Sehr geehrter Herr Kabinettsdirektor!

Ich danke bestens für das geschätzte Schreiben vom 6. d.M. Präs. Nr. 181/1 [2] und erlaube mir beiliegend die neue Verfassung [3] samt einem ergänzenden Berichte [4] mit der Bitte um Vorlage an Seine Durchlaucht [Johann II.] zu übermitteln.

Wohl der geeignetste Tag zur Sanktion der neuen Verfassung wäre der 5. Oktober, [5] wenn dann Seine Durchlaucht im Lande weilen würden.

Sollten Seine Durchlaucht der regierende Herr wider Erwarten nicht schon etwa anfangs Oktober nach Vaduz kommen können, so wäre zu erwägen, ob nicht Seine Durchlaucht Prinz Karl die Sanktion namens Seiner Durchlaucht hier in Vaduz am Höchsten Geburtsfeste vollziehen sollten und zu diesem Zwecke den Aufenthalt hier entsprechend verlängern sollte. [6]
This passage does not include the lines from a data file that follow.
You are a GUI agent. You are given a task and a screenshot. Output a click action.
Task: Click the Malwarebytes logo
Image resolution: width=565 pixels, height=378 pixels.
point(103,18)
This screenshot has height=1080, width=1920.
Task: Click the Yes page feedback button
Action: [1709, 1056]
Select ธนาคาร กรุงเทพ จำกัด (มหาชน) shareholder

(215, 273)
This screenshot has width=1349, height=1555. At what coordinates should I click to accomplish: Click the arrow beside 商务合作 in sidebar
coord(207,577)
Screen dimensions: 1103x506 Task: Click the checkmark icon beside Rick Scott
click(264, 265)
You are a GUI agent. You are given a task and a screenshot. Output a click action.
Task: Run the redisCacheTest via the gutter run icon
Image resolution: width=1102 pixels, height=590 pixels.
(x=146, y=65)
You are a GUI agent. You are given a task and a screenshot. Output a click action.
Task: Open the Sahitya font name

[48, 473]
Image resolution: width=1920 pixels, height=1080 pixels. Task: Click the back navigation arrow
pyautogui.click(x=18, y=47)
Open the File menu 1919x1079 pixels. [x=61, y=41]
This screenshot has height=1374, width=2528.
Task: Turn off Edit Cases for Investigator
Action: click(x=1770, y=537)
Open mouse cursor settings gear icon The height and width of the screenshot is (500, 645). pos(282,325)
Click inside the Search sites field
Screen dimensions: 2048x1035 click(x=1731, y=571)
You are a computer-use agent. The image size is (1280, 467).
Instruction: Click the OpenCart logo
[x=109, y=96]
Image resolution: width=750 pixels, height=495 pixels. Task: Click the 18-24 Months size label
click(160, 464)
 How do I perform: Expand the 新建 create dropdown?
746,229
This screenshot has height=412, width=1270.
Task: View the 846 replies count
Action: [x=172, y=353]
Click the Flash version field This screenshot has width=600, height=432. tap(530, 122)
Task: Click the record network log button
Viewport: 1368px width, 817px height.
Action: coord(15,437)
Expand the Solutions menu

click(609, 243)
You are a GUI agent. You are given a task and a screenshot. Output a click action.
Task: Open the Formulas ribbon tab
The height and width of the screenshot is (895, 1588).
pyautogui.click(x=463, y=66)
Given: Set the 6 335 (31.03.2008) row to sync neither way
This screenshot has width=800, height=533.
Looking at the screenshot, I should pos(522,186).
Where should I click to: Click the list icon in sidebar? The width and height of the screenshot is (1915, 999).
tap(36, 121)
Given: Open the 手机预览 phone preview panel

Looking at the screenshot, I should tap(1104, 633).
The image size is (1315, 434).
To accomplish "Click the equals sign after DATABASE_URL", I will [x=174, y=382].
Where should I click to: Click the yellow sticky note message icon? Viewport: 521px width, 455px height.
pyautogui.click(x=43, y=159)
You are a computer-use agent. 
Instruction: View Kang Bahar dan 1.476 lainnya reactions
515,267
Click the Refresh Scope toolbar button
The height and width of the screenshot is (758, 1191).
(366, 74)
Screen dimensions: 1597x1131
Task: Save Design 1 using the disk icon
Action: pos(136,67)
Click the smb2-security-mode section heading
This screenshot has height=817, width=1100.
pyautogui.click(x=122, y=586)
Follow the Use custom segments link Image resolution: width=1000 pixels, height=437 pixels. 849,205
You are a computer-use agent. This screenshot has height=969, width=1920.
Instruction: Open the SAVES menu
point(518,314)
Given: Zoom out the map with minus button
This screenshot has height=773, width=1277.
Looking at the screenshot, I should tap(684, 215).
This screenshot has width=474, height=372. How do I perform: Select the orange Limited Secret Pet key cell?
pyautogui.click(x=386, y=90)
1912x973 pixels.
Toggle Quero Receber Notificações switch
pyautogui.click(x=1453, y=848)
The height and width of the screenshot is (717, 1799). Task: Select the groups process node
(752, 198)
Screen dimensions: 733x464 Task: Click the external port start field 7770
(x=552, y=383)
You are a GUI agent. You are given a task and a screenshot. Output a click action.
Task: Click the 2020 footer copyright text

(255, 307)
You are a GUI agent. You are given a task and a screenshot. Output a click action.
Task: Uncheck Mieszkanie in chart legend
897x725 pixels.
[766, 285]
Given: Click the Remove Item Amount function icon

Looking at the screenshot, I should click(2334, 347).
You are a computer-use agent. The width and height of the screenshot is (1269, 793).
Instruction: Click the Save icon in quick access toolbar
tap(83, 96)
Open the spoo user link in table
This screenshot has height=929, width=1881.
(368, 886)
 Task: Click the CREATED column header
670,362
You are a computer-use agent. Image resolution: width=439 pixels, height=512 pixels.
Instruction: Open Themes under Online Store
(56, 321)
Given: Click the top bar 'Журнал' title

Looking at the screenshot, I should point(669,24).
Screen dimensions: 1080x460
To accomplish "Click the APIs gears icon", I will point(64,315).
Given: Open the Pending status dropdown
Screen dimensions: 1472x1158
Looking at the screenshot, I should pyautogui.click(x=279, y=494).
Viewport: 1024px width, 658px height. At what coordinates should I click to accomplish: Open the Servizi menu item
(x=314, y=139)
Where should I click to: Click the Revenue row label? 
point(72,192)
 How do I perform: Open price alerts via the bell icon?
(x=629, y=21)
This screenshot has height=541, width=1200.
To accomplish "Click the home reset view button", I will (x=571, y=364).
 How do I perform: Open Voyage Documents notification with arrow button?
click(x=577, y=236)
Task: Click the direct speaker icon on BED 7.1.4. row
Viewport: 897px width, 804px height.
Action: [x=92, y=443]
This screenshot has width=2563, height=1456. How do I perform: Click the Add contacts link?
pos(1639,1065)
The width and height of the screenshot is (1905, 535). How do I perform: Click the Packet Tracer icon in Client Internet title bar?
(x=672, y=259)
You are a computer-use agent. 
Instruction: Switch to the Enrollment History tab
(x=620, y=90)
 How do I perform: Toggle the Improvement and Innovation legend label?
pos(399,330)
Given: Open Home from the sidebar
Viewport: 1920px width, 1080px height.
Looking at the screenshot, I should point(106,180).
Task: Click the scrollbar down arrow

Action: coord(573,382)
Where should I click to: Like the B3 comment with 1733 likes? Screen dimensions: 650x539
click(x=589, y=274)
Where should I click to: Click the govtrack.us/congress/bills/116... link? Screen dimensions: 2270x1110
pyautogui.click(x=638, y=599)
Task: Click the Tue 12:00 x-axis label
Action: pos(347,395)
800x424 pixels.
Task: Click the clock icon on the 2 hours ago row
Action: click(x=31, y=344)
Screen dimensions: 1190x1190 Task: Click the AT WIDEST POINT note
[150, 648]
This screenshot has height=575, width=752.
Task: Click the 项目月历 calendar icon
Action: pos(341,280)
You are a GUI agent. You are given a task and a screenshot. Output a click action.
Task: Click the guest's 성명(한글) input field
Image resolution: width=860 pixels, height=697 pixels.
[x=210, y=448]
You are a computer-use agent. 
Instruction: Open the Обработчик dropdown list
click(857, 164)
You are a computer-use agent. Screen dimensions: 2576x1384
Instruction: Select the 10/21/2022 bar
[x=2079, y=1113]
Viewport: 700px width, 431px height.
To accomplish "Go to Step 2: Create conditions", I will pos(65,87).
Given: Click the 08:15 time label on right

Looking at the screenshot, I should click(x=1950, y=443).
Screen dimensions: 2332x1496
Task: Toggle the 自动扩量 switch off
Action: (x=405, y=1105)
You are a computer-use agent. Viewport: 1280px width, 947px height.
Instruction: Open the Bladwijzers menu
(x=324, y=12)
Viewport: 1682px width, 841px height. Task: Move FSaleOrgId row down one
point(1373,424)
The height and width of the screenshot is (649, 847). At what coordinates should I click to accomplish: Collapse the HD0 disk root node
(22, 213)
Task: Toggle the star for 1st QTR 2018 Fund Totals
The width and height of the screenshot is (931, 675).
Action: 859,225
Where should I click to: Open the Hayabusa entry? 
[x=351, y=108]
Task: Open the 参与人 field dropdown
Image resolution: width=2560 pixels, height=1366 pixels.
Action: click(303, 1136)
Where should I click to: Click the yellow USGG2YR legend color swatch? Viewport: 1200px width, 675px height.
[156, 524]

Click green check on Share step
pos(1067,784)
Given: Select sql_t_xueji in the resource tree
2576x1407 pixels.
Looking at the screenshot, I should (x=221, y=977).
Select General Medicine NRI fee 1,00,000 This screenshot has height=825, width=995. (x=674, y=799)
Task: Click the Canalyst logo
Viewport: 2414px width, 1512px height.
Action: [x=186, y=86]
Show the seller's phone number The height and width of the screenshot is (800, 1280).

Wenn die in meinem heutigen Schreiben Z. 4018 auf der vierten Seite oberhalb gemachte Anregung die Höchste Zustimmung finden sollte, so bitte ich um baldige Mitteilung, worüber ich dann den Entwurf eines bezüglichen Höchsten Handschreibens verfassen würde. [7]

Wenn auch praktisch es keine besondere Bedeutung hat, ob die Verfassung einige Wochen früher oder später sanktioniert wird, so würde es doch einen besseren Eindruck machen, wenn die Höchste Sanktion nun in einiger Bälde erfolgen könnte, damit man sich nicht etwa wieder dem Vorwurfe der Verschleppung aussetzt und die bei verschiedenen Persönlichkeiten immer noch vorhandene Befürchtung, dass der Bischof von Chur [Georg Schmid von Grüneck] die Sanktion hintertreiben werde, aus der Welt geschafft wird.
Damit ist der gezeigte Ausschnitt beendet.